Archives Israélites ; 7 février 1907
UN CENTENAIRE
LE GRAND SANHÉDRIN
La date du 9 février ne devrait pas, cette année, passer inaperçue
dans le Judaïsme français, s'il avait la mémoire du passé, le culte des
grands événements à un degré supérieur à son souci du présent et à sa préoccupation
de l'avenir.
Samedi prochain, il y aura exactement un siècle que se réunit, à
l'Hôtel de Ville de Paris, Salle Saint-Jean, celle assemblée mémorable
connue sous le nom de Grand- Sanhédrin.
On sait dans quelles circonstances Napoléon 1er que hantait -entre
deux victoires - la volonté d'organiser les cultes comme il avait codifié
la législation civile fit revivre "ce corps tombé avec le Temple" ainsi
que s'exprimèrent les commissaires impériaux chargés d'en informer l'Assemblée
des Notables Israélites réunis, depuis le 26 juillet pour répondre au questionnaire
touchant les rapports de la loi juive avec les obligations de la société
civile.
Le Grand Conquérant qui avait soumis l'Église en lui imposant le
Concordat, fixé le statut des protestants, était tourmenté par la pensée
de mettre à la raison les Juifs qu'on lui dépeignait - faussement d'ailleurs
- comme insoumis, réfractaires aux lois et, incapables de s'élever au niveau
social.
A la suite d'une discussion qui s'était engagée à ce sujet. en sa
présence au Conseil d'État et à laquelle il avait pris part, il avait chargé
Molé, Maître des Requêtes, d'étudier la question, et celui-ci, imbu des préjugés
de l'ancien régime, dans le rapport qu'il avait fourni, avait présenté
les sujets israélites du grand Empereur sous un jour vraiment désastreux.

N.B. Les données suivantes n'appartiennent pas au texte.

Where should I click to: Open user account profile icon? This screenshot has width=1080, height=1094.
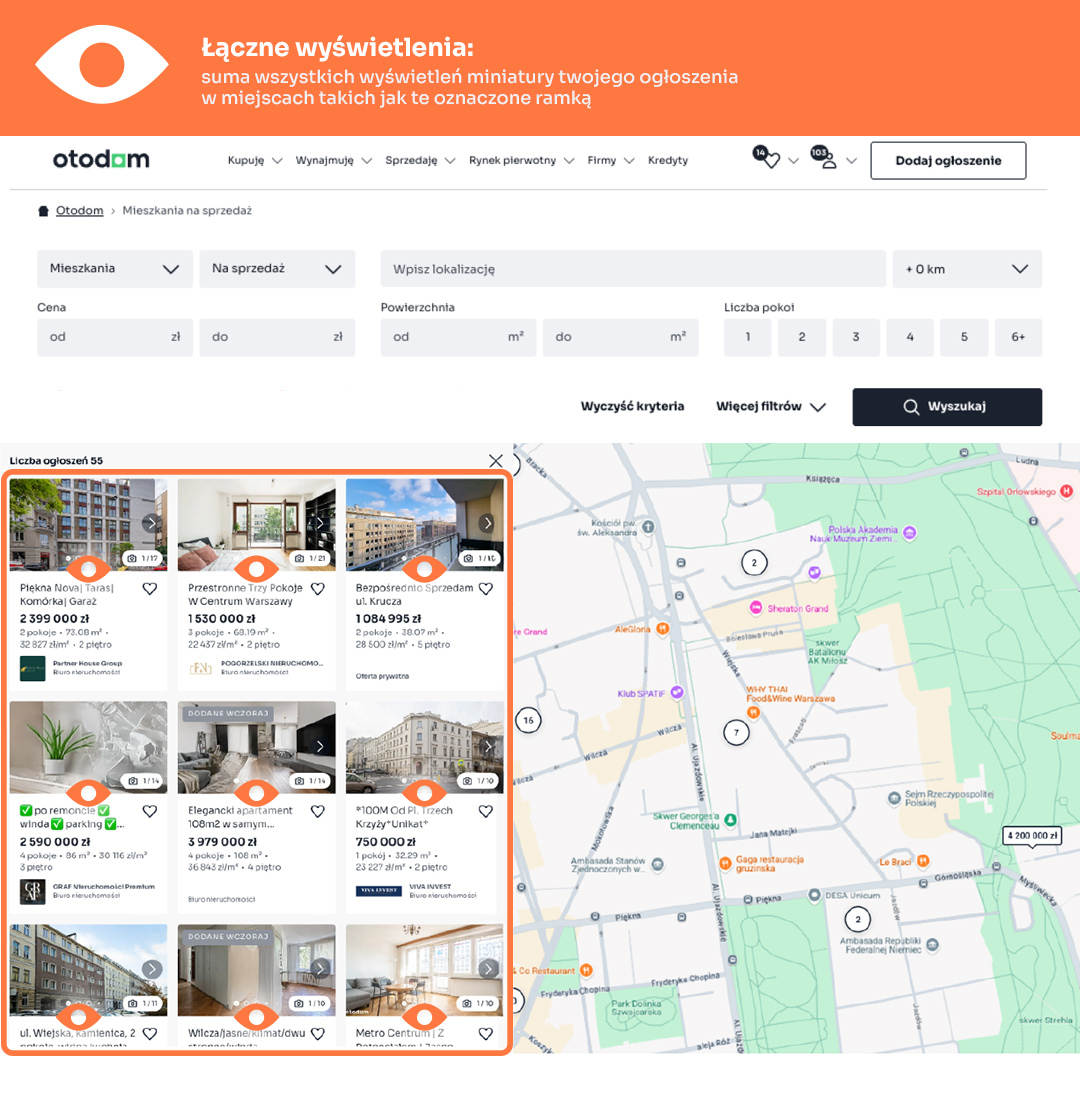point(827,160)
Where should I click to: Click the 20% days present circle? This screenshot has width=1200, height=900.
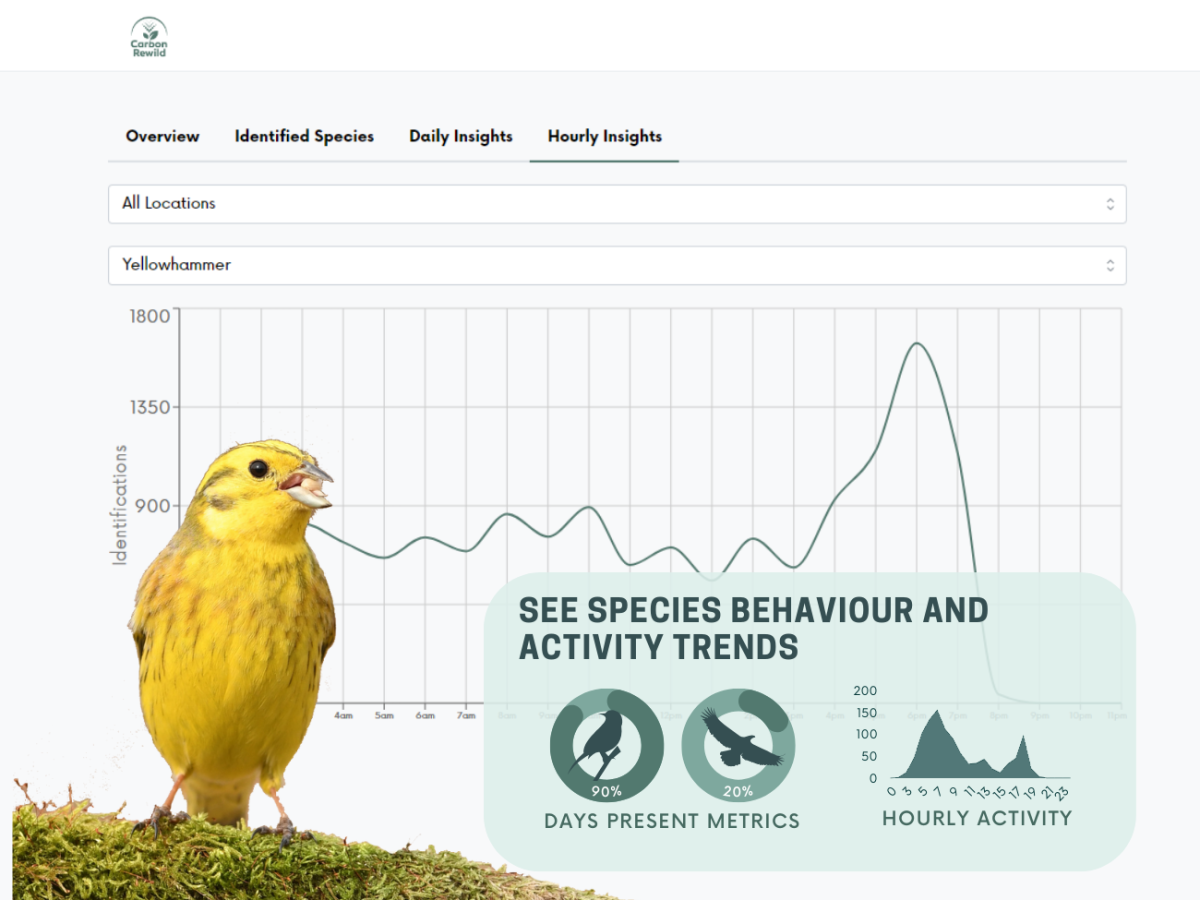(x=738, y=790)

Napoléon, avant de sévir, voulut, avec la curiosité de tout qui était
la marque de son génie, se renseigner sur l'état d'esprit véritable de
ces populations juives à peine émancipées, à peine échappées du Ghetto
infamant et déprimant. Il aurait pu ordonner une enquête que ses fonctionnaires
auraient conduite avec cette minutie des détails qu'il affectionnait.
Mais, hanté qu'il était, du désir de faire grand, en tout, il lui
parut qu'une assemblée des notables israélites réunie solennellement à Paris
était, sinon le moyen le meilleur, du moins le plus imposant de satisfaire,
à sa légitime curiosité, de l'éclairer sur les pensées de derrière la tête
de cette race dont, on ne lui avait dévoilé que des dessous peu flatteurs.
Que voulait savoir Napoléon?
Le questionnaire soumis aux membres de Assemblée des Notables, et
que vinrent lui porter, en un discours empreint de la pompe du temps, MM.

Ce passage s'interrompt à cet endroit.